So if I have to deal with a few spirits drifting through my room every now and then with the trade-off of living the life I am right now, I can deal with that.
I wish they wouldn't bother me right now though because I have a lot of work to do. Although I think I would do that if I was a ghost, bother people when they think they are 'busy'. If only to remind them that life is too short, and we shouldn't take ourselves all to seriously.


Monday, November 05, 2007

It has been suggested that your own personal outlook on the events in your life can shape the way in which you truly perceive things and the way the world functions in your own paradigm. For example, if you think positively, things will be positive. I agree. To an extent. Because some days you have the ability to take control and say "ok well something bad happened today but look on the bright side, many good things happened today too." I do think positivity is contagious. But... sometimes I think we, as humans, have the right to look at all the shitty things that happened in a day and say "GODDAMMIT today has been a bad day!!!!" Yes, I believe we are all entitled to have bad days once and a while. I think we deserve at least a few opportunities to curse some all powerful deity for throwing garbage in our faces for the day. It makes us feel human.

Today was not one of those days. Today was the day that I was forced to act like a moron. All day. With no real explanation as to where my moronic motivation came from, what possessed me to unintentionally do the things I did and why why WHY in God's name was I such an imbecile today??? You see, I don't really feel like blaming today on some unforseen being. I don't really feel like today was a 'bad day'.  I just feel like I woke up and today was "Be A Moron Day" but I forgot to mark it on my calendar...
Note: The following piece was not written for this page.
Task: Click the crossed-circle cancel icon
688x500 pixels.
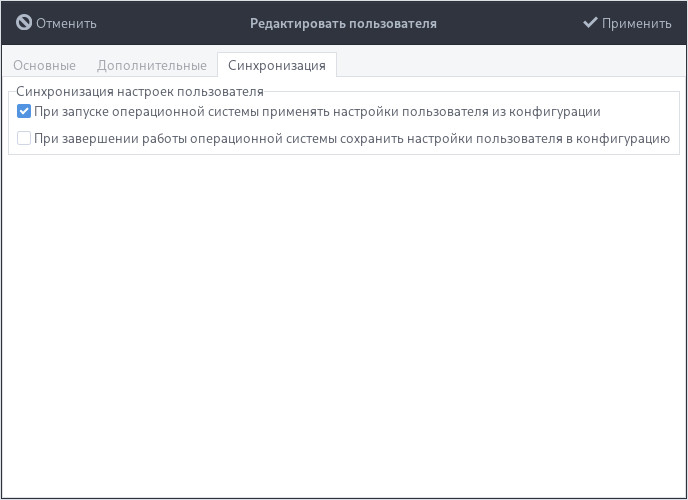Action: click(24, 22)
Where do I begin? I went to class today and just spilled the most unintelligible garbage all over my poor stuttering professor I just feel so bad for him. I was trying to do a comparison of the English and French education systems and how their concepts of national identity both influence and are integrated into the structures of their education system and I somehow ended up spewing some sort of nonsense about the United States having a poor sense of national identity because it is not integrated into the education system. He said he thinks the United States does have a strong sense of national identity and some more garbage started coming out of my mouth because I was trying to cover up the already ridiculous things that had come out of my mouth but I think I was just making things worse. I was clearly misconstruing a disconnected feeling I had as liberal in a conservatively run country in the midst of an unpopular war and an uncertainty about where my loyalties lie, which is in no way connected with the US national identity and so totally out of context with the comparison I was supposed to be drawing between educational systems, but you see today was moron day and I just left the room feeling totally embarrassed at the things I said in there. I want to send flowers to my professor as an apology. "Dear Professor Raffe, I am sorry you got caught in my word vomit today. Please accept these daisies as my sincerest apologies and next time I will remove my head from my ass before I come to class."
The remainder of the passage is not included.